→ **Work to be completed**
Write out all the material verbatim, line by line.

→ **Source material**
=======

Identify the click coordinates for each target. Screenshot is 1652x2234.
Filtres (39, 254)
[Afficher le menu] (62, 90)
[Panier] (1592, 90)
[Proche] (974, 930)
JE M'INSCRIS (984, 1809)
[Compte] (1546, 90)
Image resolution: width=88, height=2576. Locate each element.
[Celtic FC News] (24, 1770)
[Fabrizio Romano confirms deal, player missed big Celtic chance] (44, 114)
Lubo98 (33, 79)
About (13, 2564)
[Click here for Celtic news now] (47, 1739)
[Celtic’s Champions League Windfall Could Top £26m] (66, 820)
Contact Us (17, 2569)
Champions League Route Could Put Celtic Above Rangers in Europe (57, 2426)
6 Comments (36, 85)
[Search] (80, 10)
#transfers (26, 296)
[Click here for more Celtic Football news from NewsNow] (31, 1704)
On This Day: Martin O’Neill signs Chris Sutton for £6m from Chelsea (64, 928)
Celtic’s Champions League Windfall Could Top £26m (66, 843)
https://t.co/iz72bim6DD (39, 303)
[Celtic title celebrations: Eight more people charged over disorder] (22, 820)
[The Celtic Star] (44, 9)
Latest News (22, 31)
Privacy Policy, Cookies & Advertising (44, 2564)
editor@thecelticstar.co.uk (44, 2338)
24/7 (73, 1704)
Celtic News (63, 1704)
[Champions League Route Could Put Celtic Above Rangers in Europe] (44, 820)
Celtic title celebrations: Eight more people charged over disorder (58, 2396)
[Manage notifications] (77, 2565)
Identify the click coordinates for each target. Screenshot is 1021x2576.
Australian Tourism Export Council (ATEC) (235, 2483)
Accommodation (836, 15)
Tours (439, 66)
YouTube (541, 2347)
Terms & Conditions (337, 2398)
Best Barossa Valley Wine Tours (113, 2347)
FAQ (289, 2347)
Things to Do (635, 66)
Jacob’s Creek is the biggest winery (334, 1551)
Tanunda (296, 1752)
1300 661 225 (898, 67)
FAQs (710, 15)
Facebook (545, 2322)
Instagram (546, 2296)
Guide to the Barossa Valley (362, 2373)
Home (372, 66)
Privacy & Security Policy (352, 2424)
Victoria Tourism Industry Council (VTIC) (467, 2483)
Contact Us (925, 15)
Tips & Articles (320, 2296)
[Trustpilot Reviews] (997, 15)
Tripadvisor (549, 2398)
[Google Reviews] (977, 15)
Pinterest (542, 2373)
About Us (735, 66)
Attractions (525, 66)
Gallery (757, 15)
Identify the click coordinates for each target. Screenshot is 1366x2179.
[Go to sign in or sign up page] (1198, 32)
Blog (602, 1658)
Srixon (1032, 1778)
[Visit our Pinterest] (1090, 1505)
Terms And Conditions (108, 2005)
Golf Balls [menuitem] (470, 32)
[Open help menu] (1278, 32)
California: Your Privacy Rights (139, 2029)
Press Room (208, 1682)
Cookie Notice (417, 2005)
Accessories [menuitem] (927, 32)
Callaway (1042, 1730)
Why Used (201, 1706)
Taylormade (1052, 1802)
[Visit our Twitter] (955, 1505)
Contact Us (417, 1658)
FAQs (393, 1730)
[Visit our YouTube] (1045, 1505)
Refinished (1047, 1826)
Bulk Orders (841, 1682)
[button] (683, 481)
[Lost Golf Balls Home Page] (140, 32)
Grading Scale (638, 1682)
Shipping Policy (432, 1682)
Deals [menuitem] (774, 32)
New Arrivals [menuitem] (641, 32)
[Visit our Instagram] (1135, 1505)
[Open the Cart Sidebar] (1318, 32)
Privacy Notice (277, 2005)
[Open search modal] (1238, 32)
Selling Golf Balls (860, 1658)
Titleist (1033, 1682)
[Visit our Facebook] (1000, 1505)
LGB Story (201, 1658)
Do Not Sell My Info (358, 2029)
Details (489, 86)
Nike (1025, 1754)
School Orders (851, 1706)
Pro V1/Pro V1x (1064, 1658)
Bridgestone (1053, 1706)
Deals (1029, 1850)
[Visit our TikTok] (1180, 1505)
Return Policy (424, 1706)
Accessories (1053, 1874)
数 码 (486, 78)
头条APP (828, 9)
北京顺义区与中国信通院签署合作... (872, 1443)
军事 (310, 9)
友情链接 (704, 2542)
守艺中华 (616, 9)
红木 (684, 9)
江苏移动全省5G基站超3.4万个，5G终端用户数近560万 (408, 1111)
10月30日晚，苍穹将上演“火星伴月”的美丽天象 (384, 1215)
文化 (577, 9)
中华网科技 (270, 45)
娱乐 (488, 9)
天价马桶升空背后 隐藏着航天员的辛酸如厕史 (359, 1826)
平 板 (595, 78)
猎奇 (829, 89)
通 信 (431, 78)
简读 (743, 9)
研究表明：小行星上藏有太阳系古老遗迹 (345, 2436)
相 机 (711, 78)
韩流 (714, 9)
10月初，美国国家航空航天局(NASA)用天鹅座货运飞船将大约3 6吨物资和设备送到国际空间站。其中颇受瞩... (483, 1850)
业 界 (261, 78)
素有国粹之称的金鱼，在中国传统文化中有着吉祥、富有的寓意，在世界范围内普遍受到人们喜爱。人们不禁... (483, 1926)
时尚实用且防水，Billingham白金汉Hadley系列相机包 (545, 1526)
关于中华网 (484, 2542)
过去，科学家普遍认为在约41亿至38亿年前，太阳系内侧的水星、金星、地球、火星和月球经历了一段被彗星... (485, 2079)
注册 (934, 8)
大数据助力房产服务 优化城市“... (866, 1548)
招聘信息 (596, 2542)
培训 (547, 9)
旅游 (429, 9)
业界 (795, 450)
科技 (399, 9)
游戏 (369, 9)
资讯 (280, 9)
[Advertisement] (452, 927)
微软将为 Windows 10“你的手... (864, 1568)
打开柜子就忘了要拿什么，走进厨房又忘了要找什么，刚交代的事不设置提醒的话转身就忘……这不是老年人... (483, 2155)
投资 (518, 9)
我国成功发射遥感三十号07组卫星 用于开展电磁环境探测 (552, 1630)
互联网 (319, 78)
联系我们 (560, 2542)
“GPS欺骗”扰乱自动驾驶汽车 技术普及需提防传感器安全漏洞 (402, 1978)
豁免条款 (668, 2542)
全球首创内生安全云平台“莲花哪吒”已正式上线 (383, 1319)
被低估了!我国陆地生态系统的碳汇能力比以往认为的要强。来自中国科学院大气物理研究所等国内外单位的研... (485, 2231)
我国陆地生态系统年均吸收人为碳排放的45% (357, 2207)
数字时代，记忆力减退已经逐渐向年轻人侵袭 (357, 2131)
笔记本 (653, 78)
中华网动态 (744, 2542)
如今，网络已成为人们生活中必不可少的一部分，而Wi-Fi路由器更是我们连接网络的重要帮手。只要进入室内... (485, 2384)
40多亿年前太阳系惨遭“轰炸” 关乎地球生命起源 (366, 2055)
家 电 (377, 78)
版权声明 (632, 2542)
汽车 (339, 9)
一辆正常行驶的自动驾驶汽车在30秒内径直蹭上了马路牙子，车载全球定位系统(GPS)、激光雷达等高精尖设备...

=======

→ **Result for this exercise**
Identify the click coordinates for each target. Screenshot is 1652x2234.
Filtres (39, 254)
[Afficher le menu] (62, 90)
[Panier] (1592, 90)
[Proche] (974, 930)
JE M'INSCRIS (984, 1809)
[Compte] (1546, 90)
Image resolution: width=88, height=2576. Locate each element.
[Celtic FC News] (24, 1770)
[Fabrizio Romano confirms deal, player missed big Celtic chance] (44, 114)
Lubo98 (33, 79)
About (13, 2564)
[Click here for Celtic news now] (47, 1739)
[Celtic’s Champions League Windfall Could Top £26m] (66, 820)
Contact Us (17, 2569)
Champions League Route Could Put Celtic Above Rangers in Europe (57, 2426)
6 Comments (36, 85)
[Search] (80, 10)
#transfers (26, 296)
[Click here for more Celtic Football news from NewsNow] (31, 1704)
On This Day: Martin O’Neill signs Chris Sutton for £6m from Chelsea (64, 928)
Celtic’s Champions League Windfall Could Top £26m (66, 843)
https://t.co/iz72bim6DD (39, 303)
[Celtic title celebrations: Eight more people charged over disorder] (22, 820)
[The Celtic Star] (44, 9)
Latest News (22, 31)
Privacy Policy, Cookies & Advertising (44, 2564)
editor@thecelticstar.co.uk (44, 2338)
24/7 (73, 1704)
Celtic News (63, 1704)
[Champions League Route Could Put Celtic Above Rangers in Europe] (44, 820)
Celtic title celebrations: Eight more people charged over disorder (58, 2396)
[Manage notifications] (77, 2565)
Identify the click coordinates for each target. Screenshot is 1021x2576.
Australian Tourism Export Council (ATEC) (235, 2483)
Accommodation (836, 15)
Tours (439, 66)
YouTube (541, 2347)
Terms & Conditions (337, 2398)
Best Barossa Valley Wine Tours (113, 2347)
FAQ (289, 2347)
Things to Do (635, 66)
Jacob’s Creek is the biggest winery (334, 1551)
Tanunda (296, 1752)
1300 661 225 (898, 67)
FAQs (710, 15)
Facebook (545, 2322)
Instagram (546, 2296)
Guide to the Barossa Valley (362, 2373)
Home (372, 66)
Privacy & Security Policy (352, 2424)
Victoria Tourism Industry Council (VTIC) (467, 2483)
Contact Us (925, 15)
Tips & Articles (320, 2296)
[Trustpilot Reviews] (997, 15)
Tripadvisor (549, 2398)
[Google Reviews] (977, 15)
Pinterest (542, 2373)
About Us (735, 66)
Attractions (525, 66)
Gallery (757, 15)
Identify the click coordinates for each target. Screenshot is 1366x2179.
[Go to sign in or sign up page] (1198, 32)
Blog (602, 1658)
Srixon (1032, 1778)
[Visit our Pinterest] (1090, 1505)
Terms And Conditions (108, 2005)
Golf Balls [menuitem] (470, 32)
[Open help menu] (1278, 32)
California: Your Privacy Rights (139, 2029)
Press Room (208, 1682)
Cookie Notice (417, 2005)
Accessories [menuitem] (927, 32)
Callaway (1042, 1730)
Why Used (201, 1706)
Taylormade (1052, 1802)
[Visit our Twitter] (955, 1505)
Contact Us (417, 1658)
FAQs (393, 1730)
[Visit our YouTube] (1045, 1505)
Refinished (1047, 1826)
Bulk Orders (841, 1682)
[button] (683, 481)
[Lost Golf Balls Home Page] (140, 32)
Grading Scale (638, 1682)
Shipping Policy (432, 1682)
Deals [menuitem] (774, 32)
New Arrivals [menuitem] (641, 32)
[Visit our Instagram] (1135, 1505)
[Open the Cart Sidebar] (1318, 32)
Privacy Notice (277, 2005)
[Open search modal] (1238, 32)
Selling Golf Balls (860, 1658)
Titleist (1033, 1682)
[Visit our Facebook] (1000, 1505)
LGB Story (201, 1658)
Do Not Sell My Info (358, 2029)
Details (489, 86)
Nike (1025, 1754)
School Orders (851, 1706)
Pro V1/Pro V1x (1064, 1658)
Bridgestone (1053, 1706)
Deals (1029, 1850)
[Visit our TikTok] (1180, 1505)
Return Policy (424, 1706)
Accessories (1053, 1874)
数 码 (486, 78)
头条APP (828, 9)
北京顺义区与中国信通院签署合作... (872, 1443)
军事 (310, 9)
友情链接 (704, 2542)
守艺中华 (616, 9)
红木 (684, 9)
江苏移动全省5G基站超3.4万个，5G终端用户数近560万 (408, 1111)
10月30日晚，苍穹将上演“火星伴月”的美丽天象 (384, 1215)
文化 (577, 9)
中华网科技 (270, 45)
娱乐 (488, 9)
天价马桶升空背后 隐藏着航天员的辛酸如厕史 (359, 1826)
平 板 (595, 78)
猎奇 (829, 89)
通 信 (431, 78)
简读 (743, 9)
研究表明：小行星上藏有太阳系古老遗迹 (345, 2436)
相 机 (711, 78)
韩流 (714, 9)
10月初，美国国家航空航天局(NASA)用天鹅座货运飞船将大约3 6吨物资和设备送到国际空间站。其中颇受瞩... (483, 1850)
业 界 (261, 78)
素有国粹之称的金鱼，在中国传统文化中有着吉祥、富有的寓意，在世界范围内普遍受到人们喜爱。人们不禁... (483, 1926)
时尚实用且防水，Billingham白金汉Hadley系列相机包 (545, 1526)
关于中华网 (484, 2542)
过去，科学家普遍认为在约41亿至38亿年前，太阳系内侧的水星、金星、地球、火星和月球经历了一段被彗星... (485, 2079)
注册 (934, 8)
大数据助力房产服务 优化城市“... (866, 1548)
招聘信息 (596, 2542)
培训 (547, 9)
旅游 (429, 9)
业界 (795, 450)
科技 (399, 9)
游戏 (369, 9)
资讯 (280, 9)
[Advertisement] (452, 927)
微软将为 Windows 10“你的手... (864, 1568)
打开柜子就忘了要拿什么，走进厨房又忘了要找什么，刚交代的事不设置提醒的话转身就忘……这不是老年人... (483, 2155)
投资 (518, 9)
我国成功发射遥感三十号07组卫星 用于开展电磁环境探测 (552, 1630)
互联网 (319, 78)
联系我们 (560, 2542)
“GPS欺骗”扰乱自动驾驶汽车 技术普及需提防传感器安全漏洞 (402, 1978)
豁免条款 (668, 2542)
全球首创内生安全云平台“莲花哪吒”已正式上线 (383, 1319)
被低估了!我国陆地生态系统的碳汇能力比以往认为的要强。来自中国科学院大气物理研究所等国内外单位的研... (485, 2231)
我国陆地生态系统年均吸收人为碳排放的45% (357, 2207)
数字时代，记忆力减退已经逐渐向年轻人侵袭 (357, 2131)
笔记本 (653, 78)
中华网动态 (744, 2542)
如今，网络已成为人们生活中必不可少的一部分，而Wi-Fi路由器更是我们连接网络的重要帮手。只要进入室内... (485, 2384)
40多亿年前太阳系惨遭“轰炸” 关乎地球生命起源 (366, 2055)
家 电 (377, 78)
版权声明 (632, 2542)
汽车 (339, 9)
一辆正常行驶的自动驾驶汽车在30秒内径直蹭上了马路牙子，车载全球定位系统(GPS)、激光雷达等高精尖设备...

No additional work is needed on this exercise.